SLANDER-EVIDENCE OF CURRENT RUMORS IN MITIGATION OF DAMAGES.-A defendant may prove that, when the slanderous words were spoken, there was a general report current to the same effect as the words spoken: Wetherbee v. Marsh, 20 N. H. 561; 51 Am. Dec. 244, and note; Farr v. Rasco, 9 Mich. 353; 80 Am. Dec. 88, and note. In an action for slander, statements by others than the defendant about the matter respecting which the slanderous

words were spoken are admissible in evidence to show want of actual malice: Callahan v. Ingram, 122 Mo. 355; 43 Am. St. Rep. 583. In actions for slander, general reports of the truth of the charges are not admissible for any purpose: Pease v. Shippen, 80 Pa. St. 513; 21 Am. Rep. 116. See, also, the note to Anthony v. Shepens, 13 Am. Dec. 499, 500.

SLANDER-IMPLIED MALICE.-Under the Louisiana law, malice may be implied from any kind or form of words slanderous in their nature: Tarleton v. Legarde, 46 La. Ann. 1368; 49 Am. St. Rep. 353, and note. In actions for slander, if actionable words, not privileged, are proved, malice is inferred: Estes v. Antrobus, 1 Mo. 197; 13 Am. Dec. 497; Jellison v. Goodwin, 43 Me. 287; 69 Am. Dec. 62, and note; Mousler v. Harding, 33 Ind. 176; 5 Am. Rep. 195.

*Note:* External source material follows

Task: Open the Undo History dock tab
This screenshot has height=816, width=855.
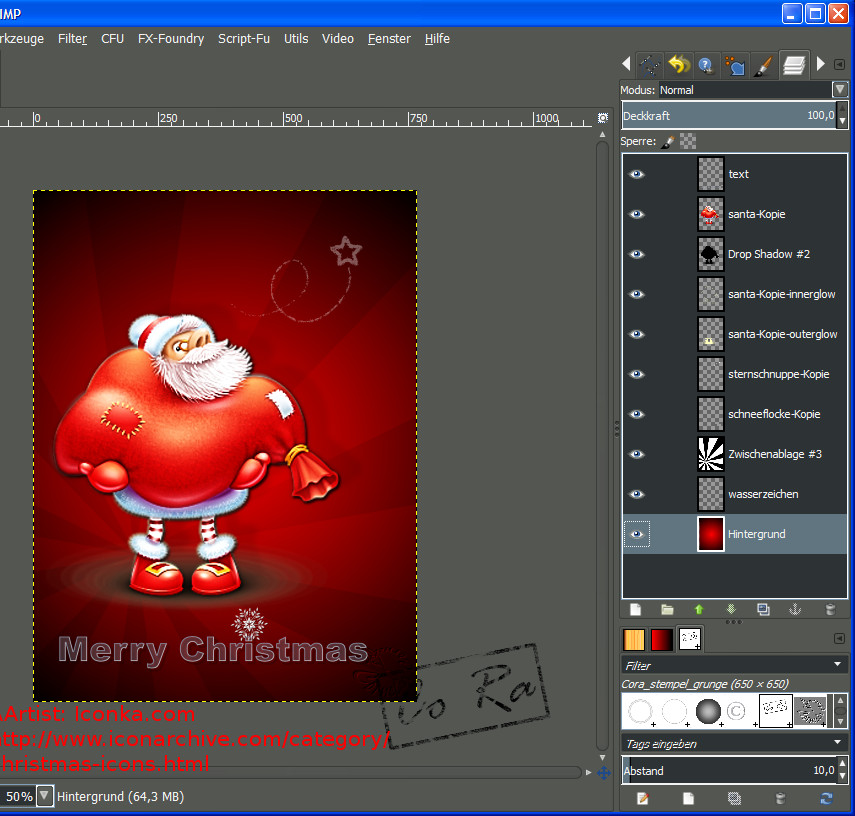Action: pos(679,66)
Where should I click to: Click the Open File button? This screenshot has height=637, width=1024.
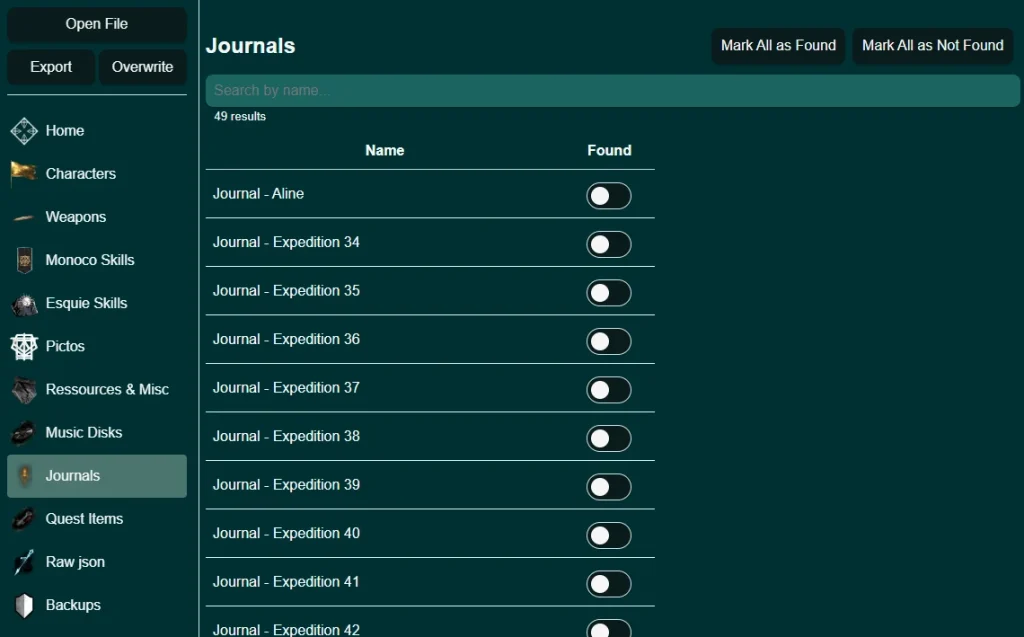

SI.ANDER-VARIANCE.-In slander, the plaintiff need only prove the words alleged substantially as laid. He need not prove the precise words: Posnett v. Marble, 62 Vt. 481; 22 Am. St. Rep. 126; Herst ▼. Ringwalt, 3 Yeates, 508; 2 Am. Dec. 392; Desmond v. Brown, 29 Iowa; 53; 4 Am. Rep. 194; Bundy v. Hart, 46 Mo. 460; 2 Am. Rep. 525. In an action for slander, the language laid in the declaration must be proved, or at least so much as fully sustains the charge. Equivalent words in meaning will not be sufficient: Baker v. Young, 44 Ill. 42; 92 Am. Dec. 149. and note.